#### TEXT SEGMENT:
Just for curiocity, is there a practically useful computation that uses 'seq' in an essential manner, i.e. apart from the efficiency reasons?

Abhay

On Wed, May 7, 2008 at 2:48 PM, apfelmus <apfelmus@quantentunnel.de> wrote:
Luke Palmer wrote:
It seems that there is a culture developing where people intentionally
ignore the existence of seq when reasoning about Haskell.  Indeed I've
heard many people argue that it shouldn't be in the language as it is
now, that instead it should be a typeclass.

I wonder if it's possible for the compiler to do more aggressive
optimizations if it, too, ignored the existence of seq.  Would it make
it easier to do various sorts of lambda lifting, and would it make
strictness analysis easier?

The introduction of  seq  has several implications.

#### ENTRIES:

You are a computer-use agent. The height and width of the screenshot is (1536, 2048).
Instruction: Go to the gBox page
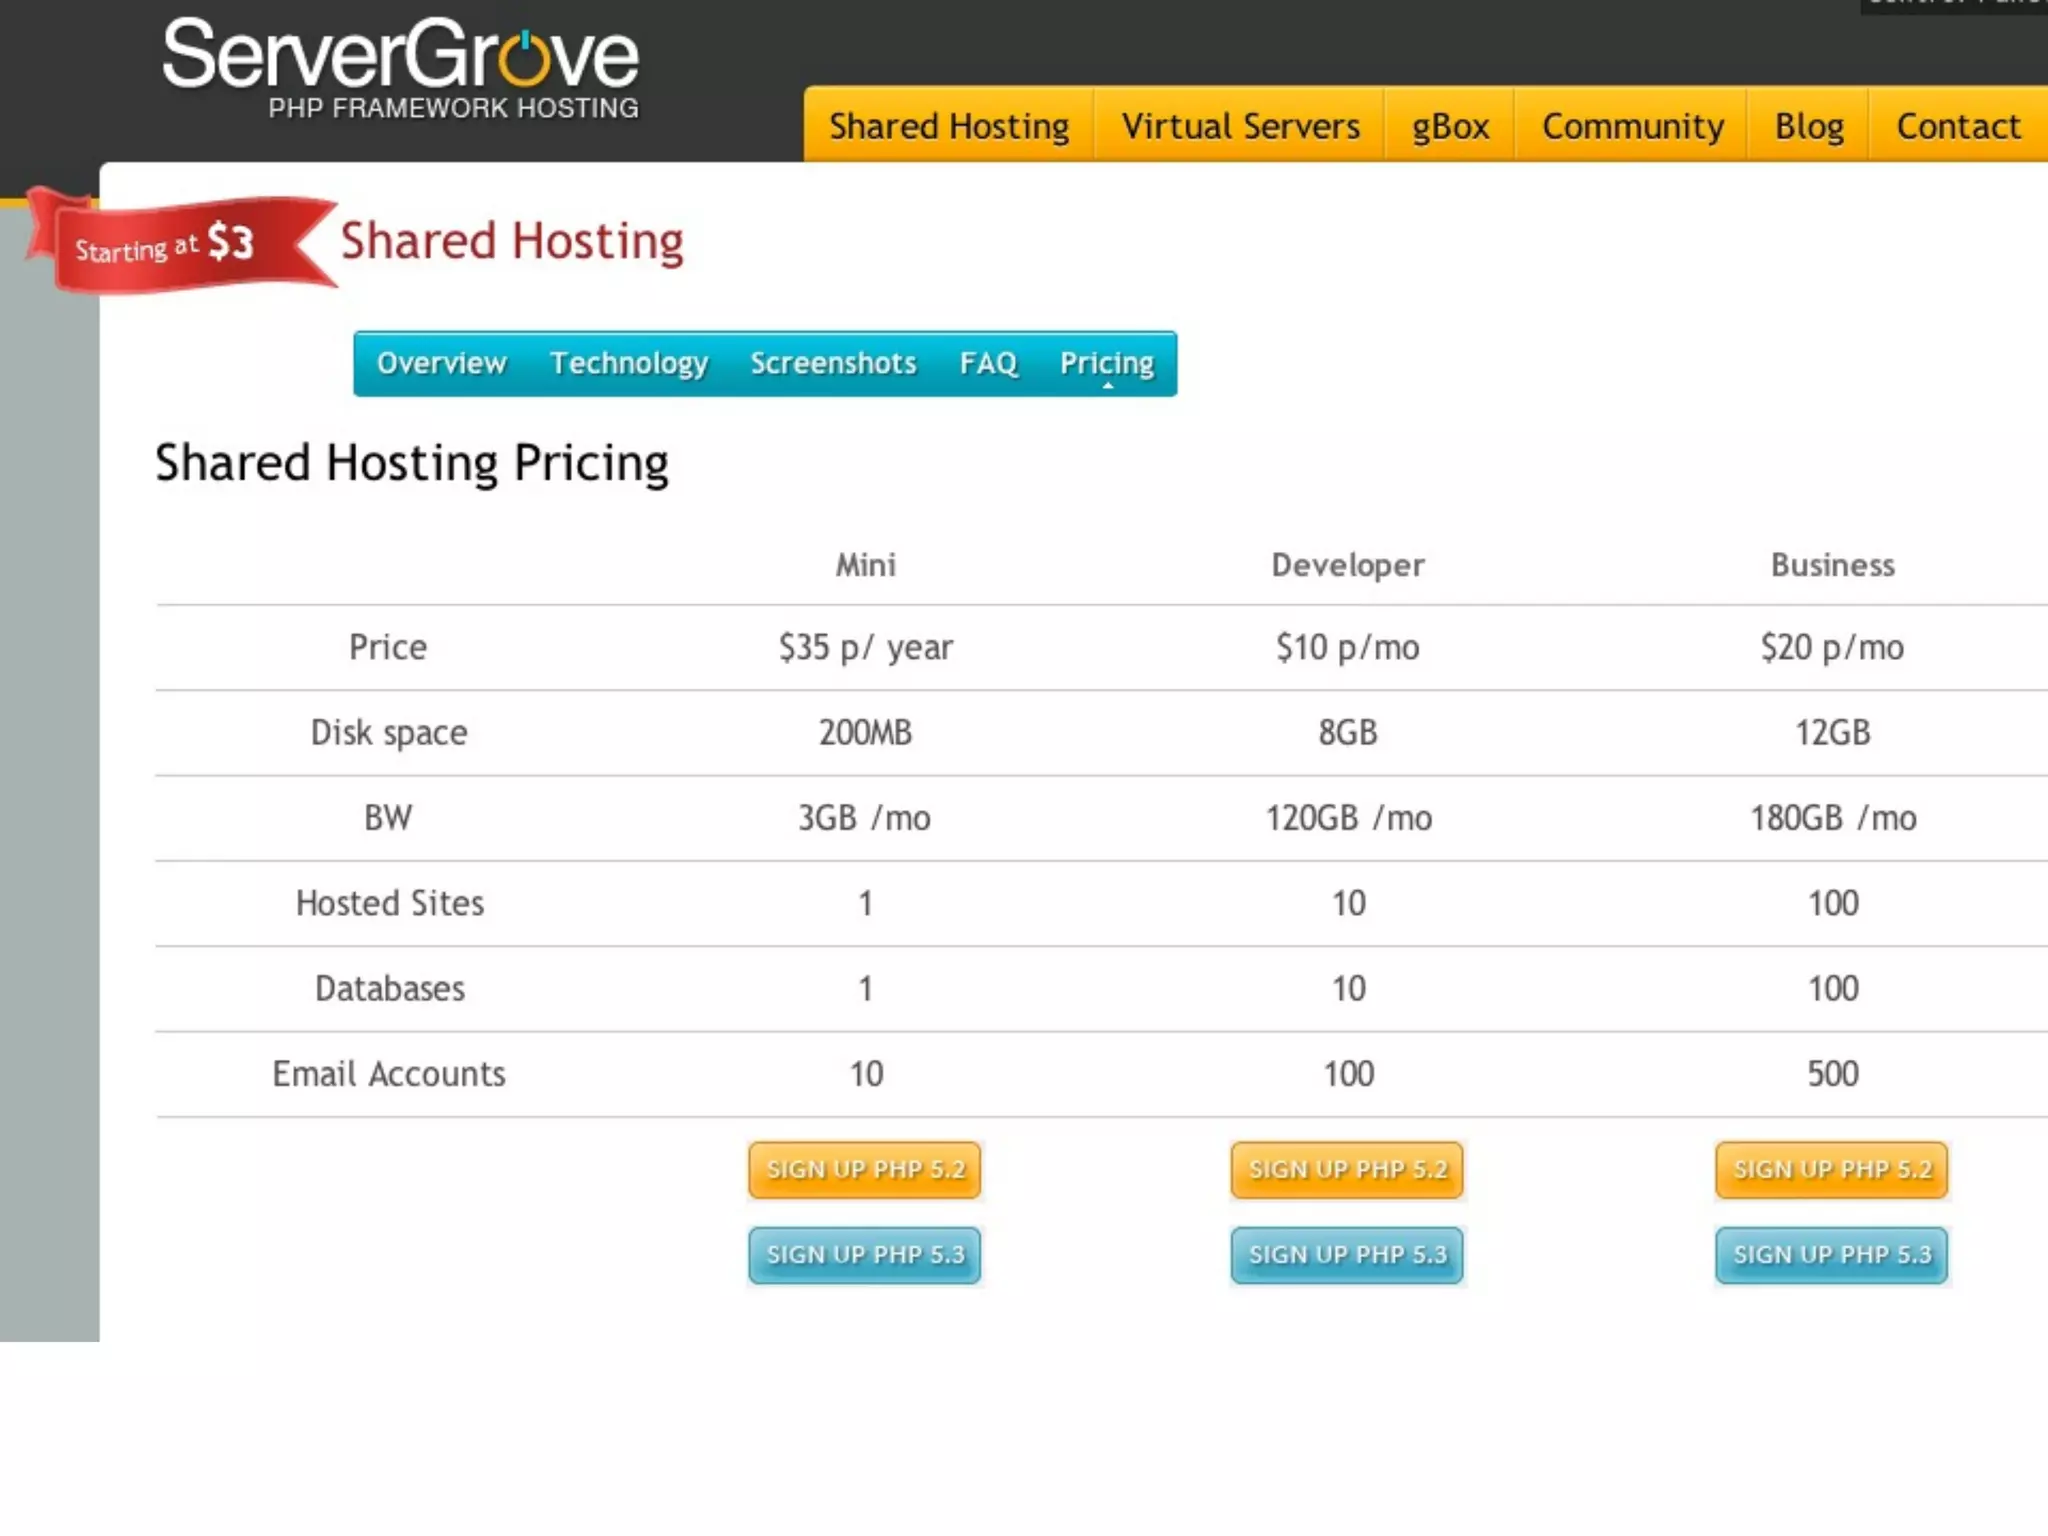click(1450, 126)
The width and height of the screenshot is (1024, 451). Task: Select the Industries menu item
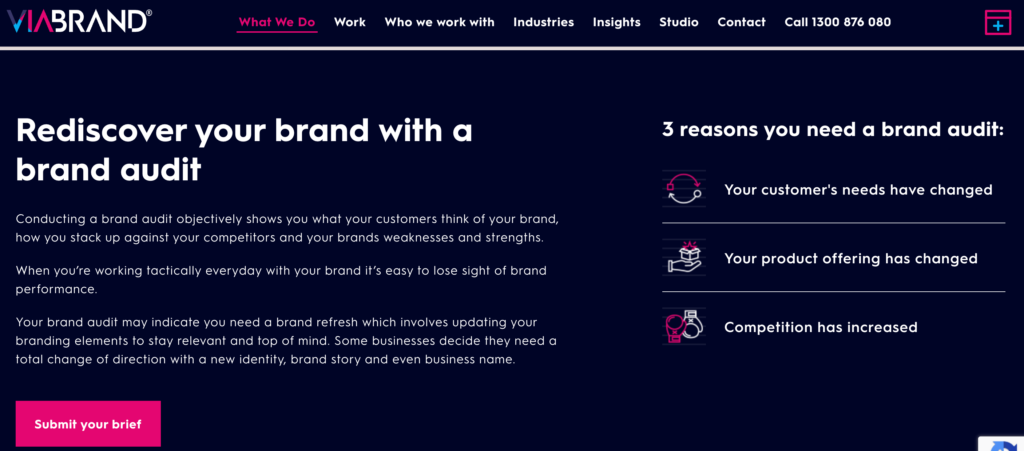(543, 22)
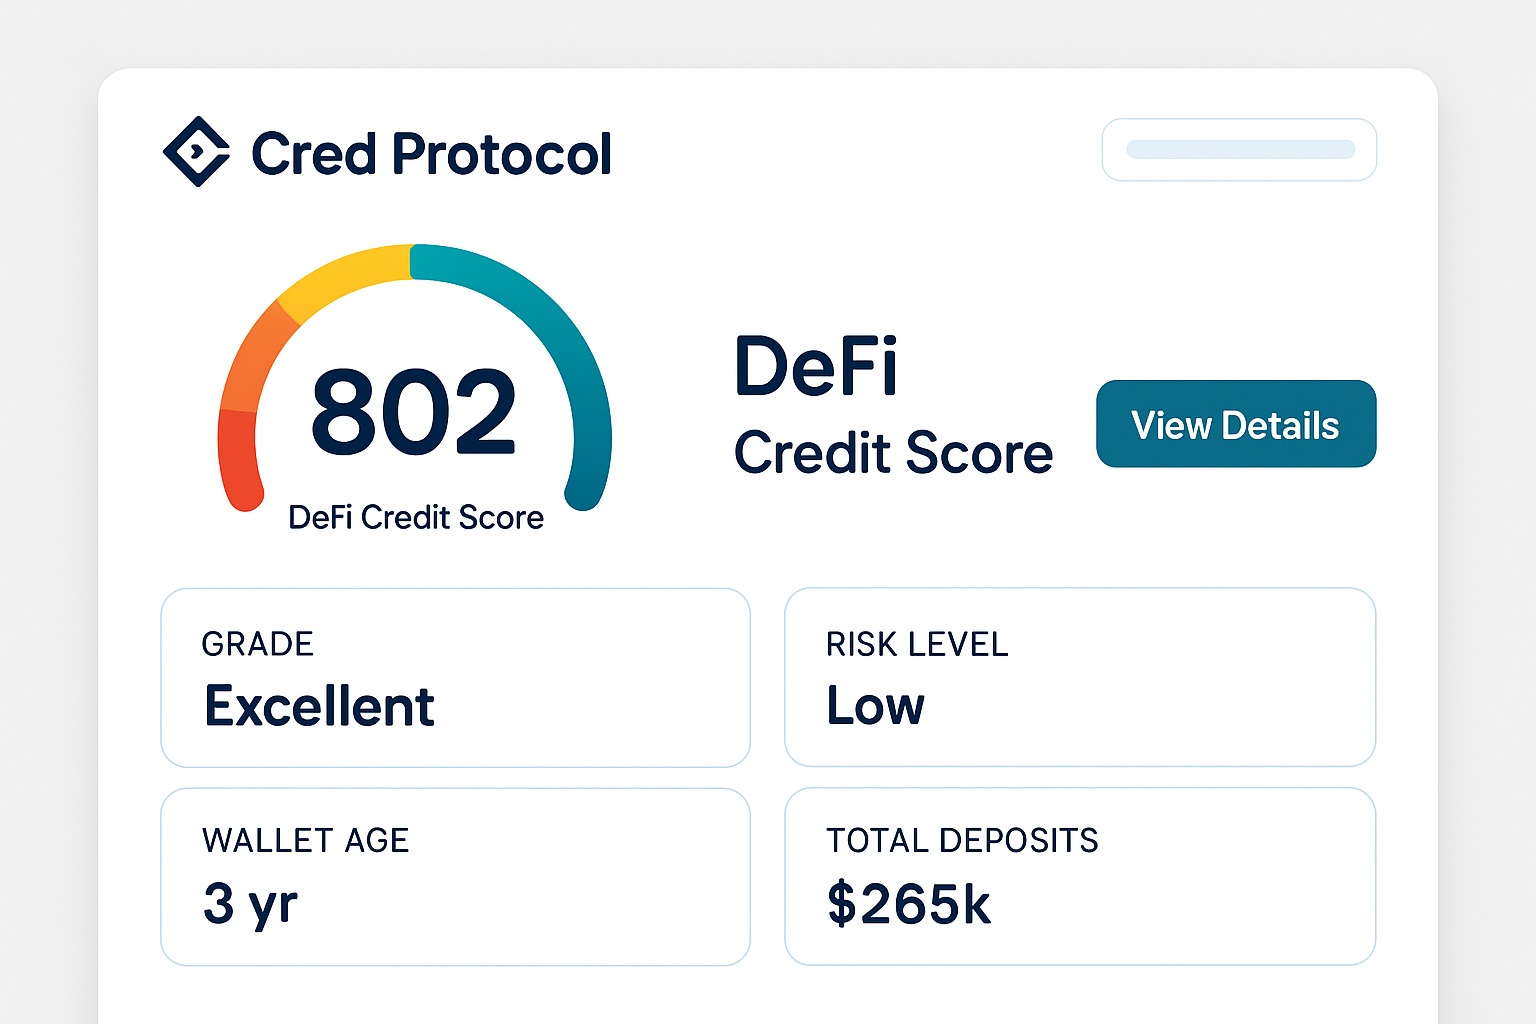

#### WRITTEN TASK A:
From the message about seq, extract the passage from "On Wed, May" up to and including "of  seq  has several implications.".
#### WRITTEN TASK B:
In the message about seq, what do many people argue seq should be instead of how it is now?
The material has a different source from the message about seq.

#### PROBLEM SOLUTION A:
On Wed, May 7, 2008 at 2:48 PM, apfelmus <apfelmus@quantentunnel.de> wrote:
Luke Palmer wrote:
It seems that there is a culture developing where people intentionally
ignore the existence of seq when reasoning about Haskell.  Indeed I've
heard many people argue that it shouldn't be in the language as it is
now, that instead it should be a typeclass.

I wonder if it's possible for the compiler to do more aggressive
optimizations if it, too, ignored the existence of seq.  Would it make
it easier to do various sorts of lambda lifting, and would it make
strictness analysis easier?

The introduction of  seq  has several implications.

#### PROBLEM SOLUTION B:
A typeclass.